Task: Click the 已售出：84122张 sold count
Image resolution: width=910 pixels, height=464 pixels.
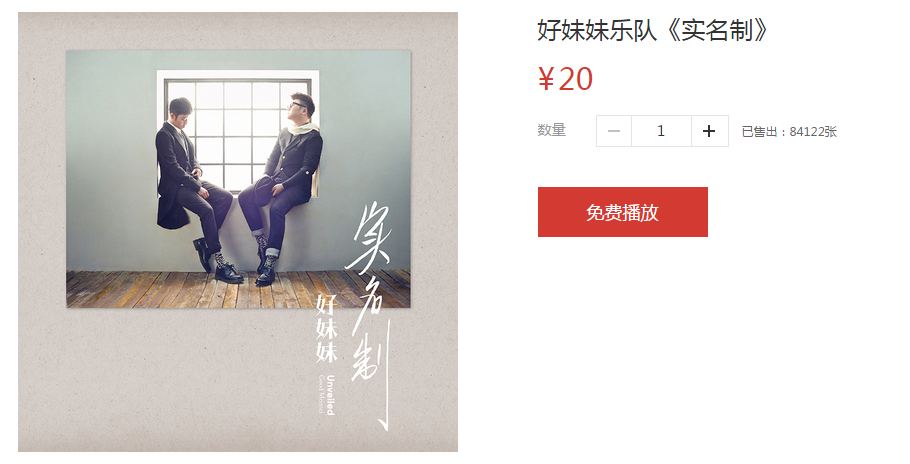Action: [x=789, y=132]
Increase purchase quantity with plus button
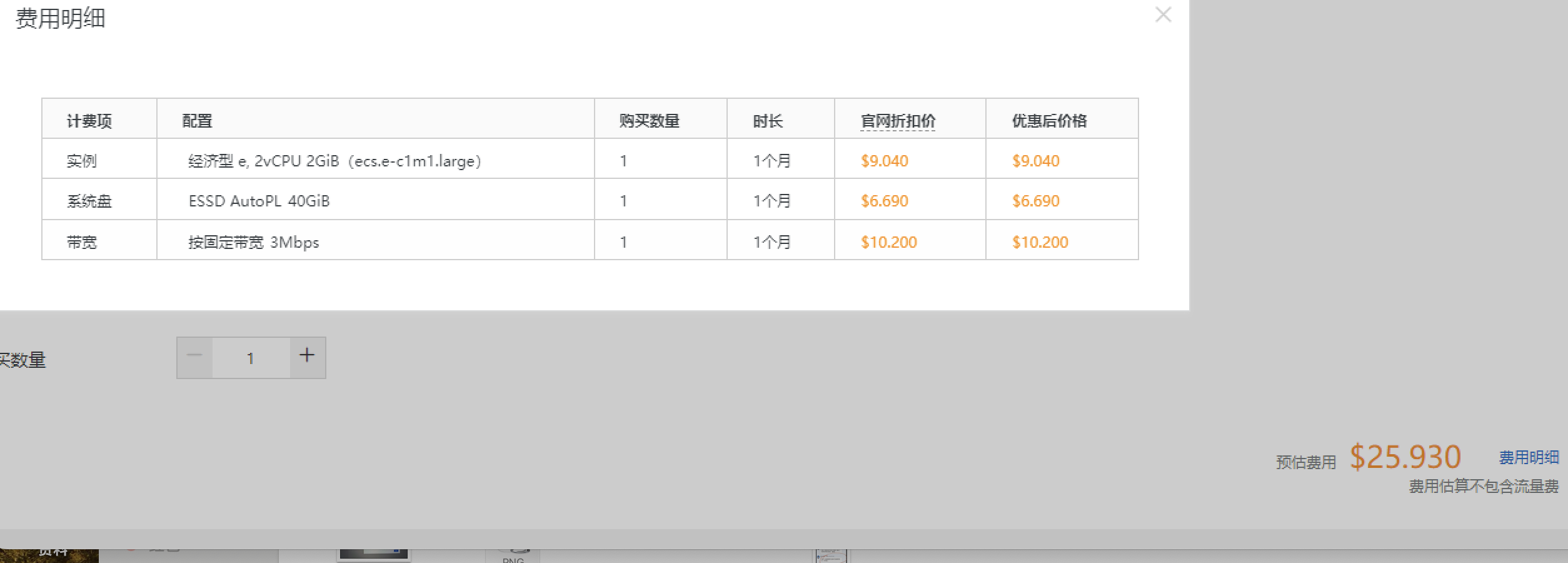 coord(307,357)
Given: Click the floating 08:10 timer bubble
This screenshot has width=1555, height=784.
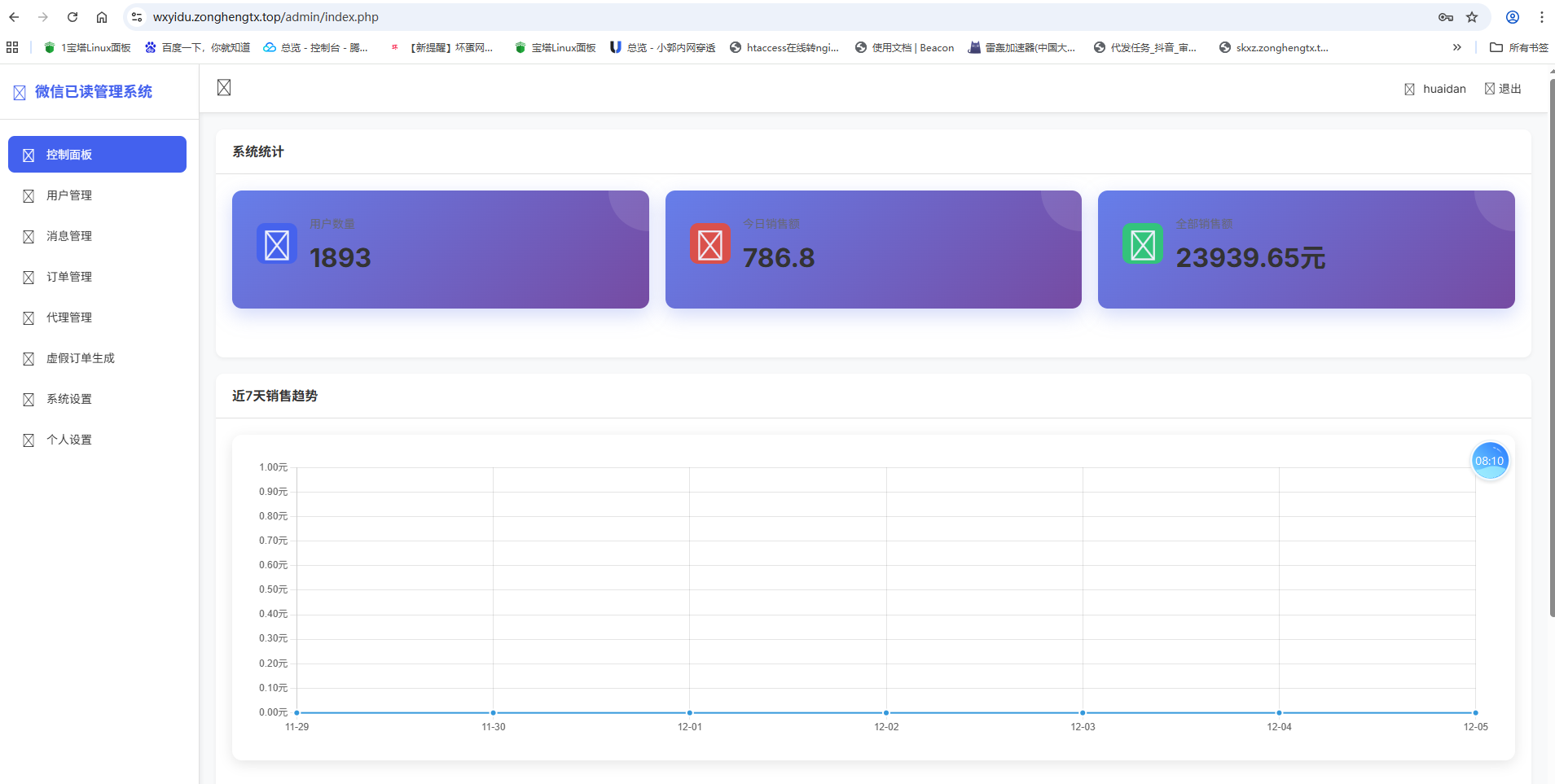Looking at the screenshot, I should point(1489,461).
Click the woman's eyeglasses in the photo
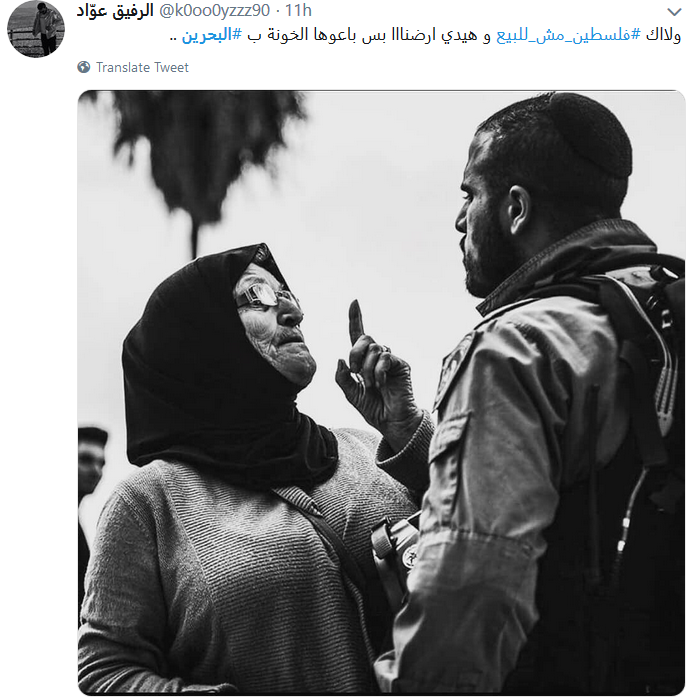The width and height of the screenshot is (699, 699). tap(266, 295)
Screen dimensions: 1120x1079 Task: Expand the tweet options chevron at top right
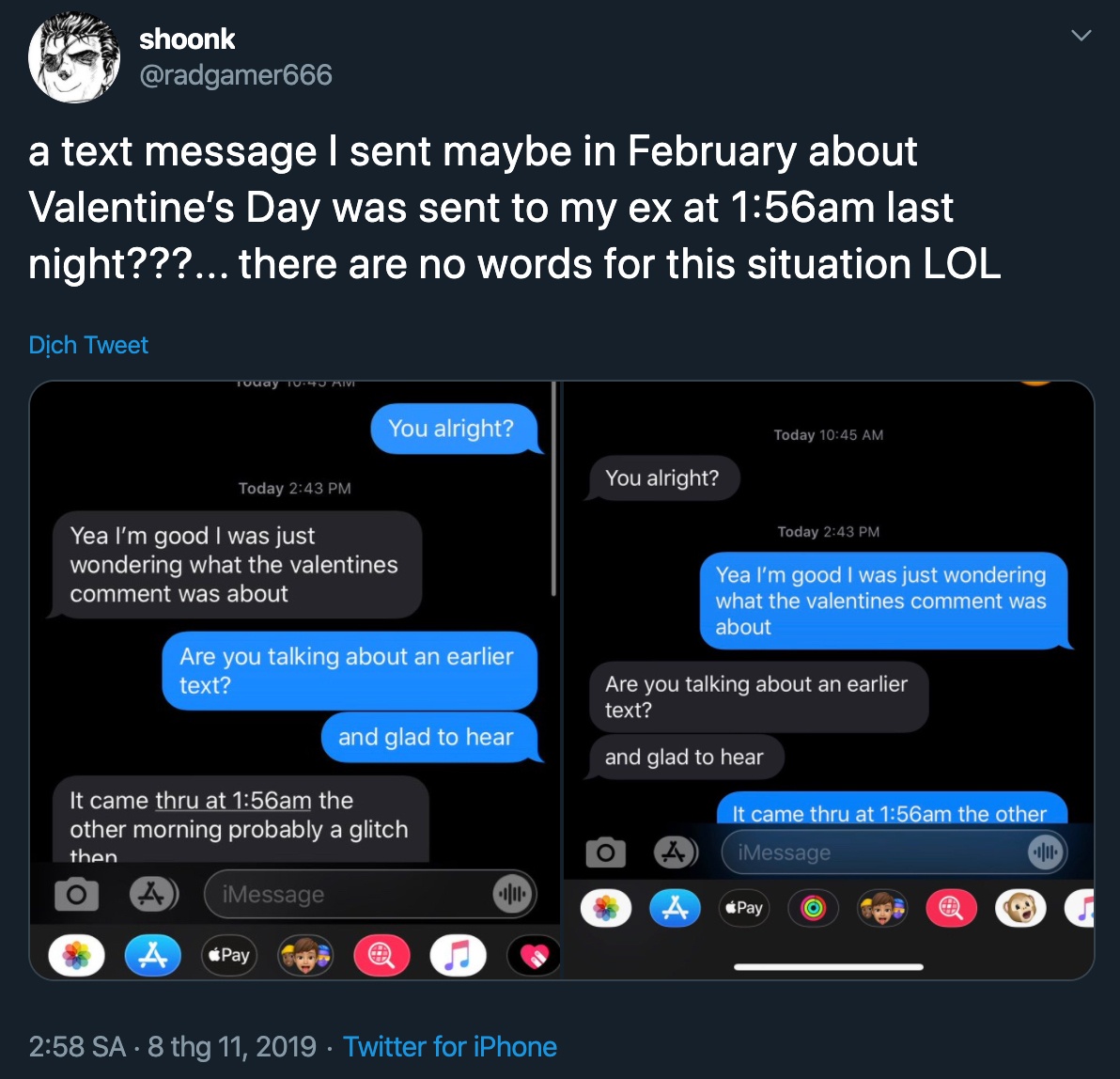[1081, 34]
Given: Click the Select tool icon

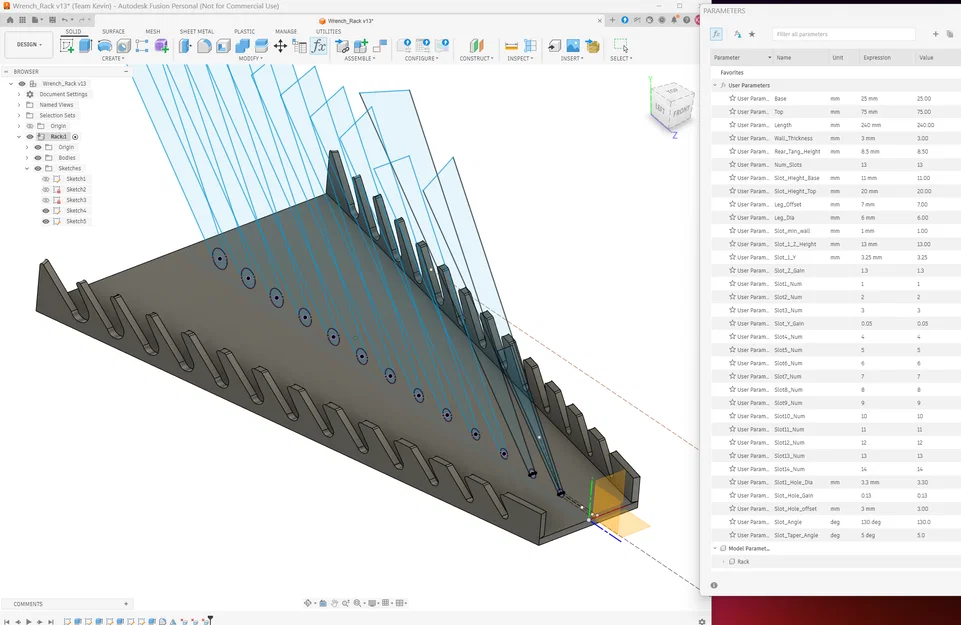Looking at the screenshot, I should [x=621, y=46].
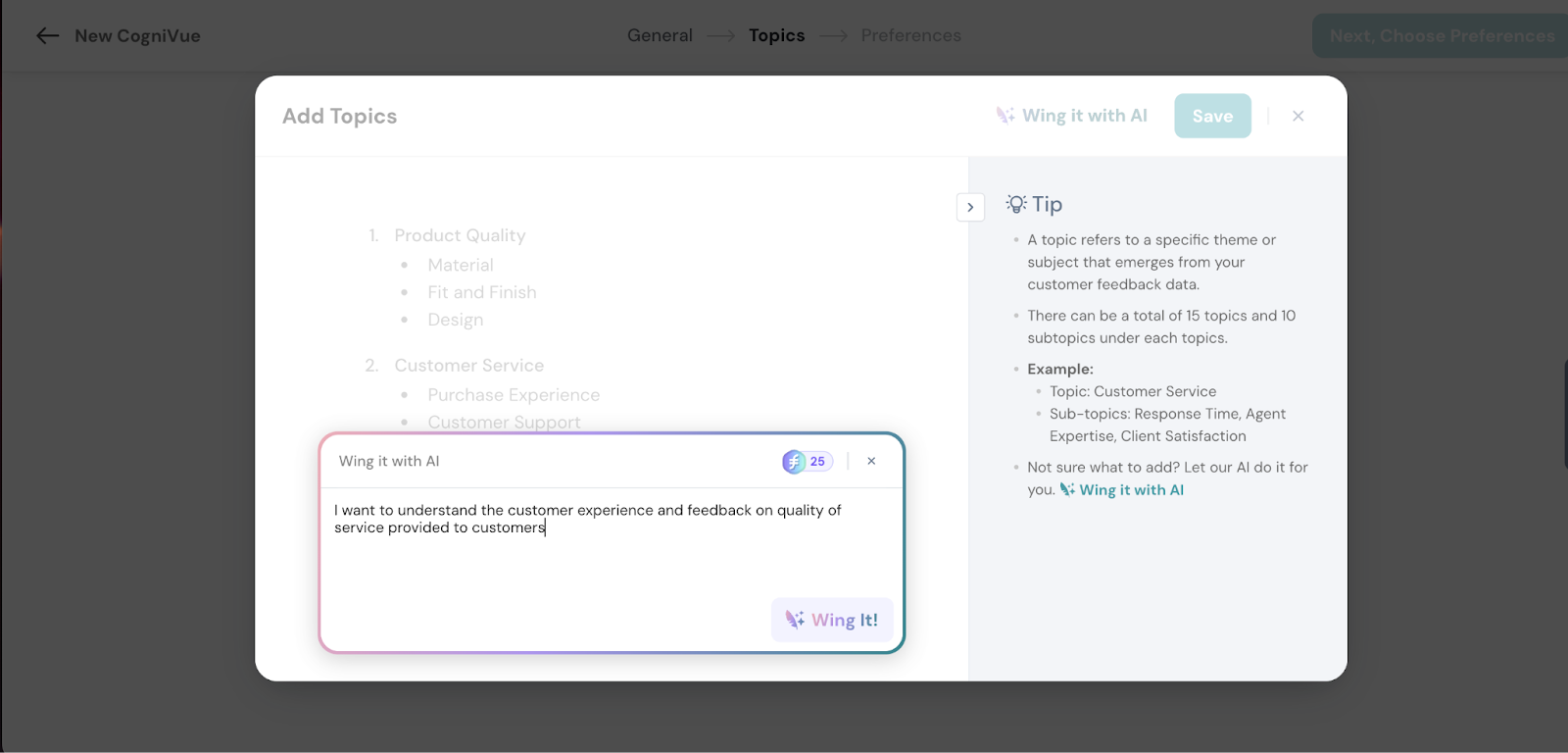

· · · · ·

*Exercise prompt:*
Leaving out the pictures, repeat the data above exactly.

*Answer section:*
Task: Click the 已售出：84122张 sold count
Image resolution: width=910 pixels, height=464 pixels.
Action: [x=789, y=132]
Increase purchase quantity with plus button
 coord(307,357)
Given: Click the floating 08:10 timer bubble
This screenshot has width=1555, height=784.
Looking at the screenshot, I should point(1489,461).
Click the woman's eyeglasses in the photo
The width and height of the screenshot is (699, 699). tap(266, 295)
Screen dimensions: 1120x1079 Task: Expand the tweet options chevron at top right
[1081, 34]
Given: Click the Select tool icon

Looking at the screenshot, I should [x=621, y=46].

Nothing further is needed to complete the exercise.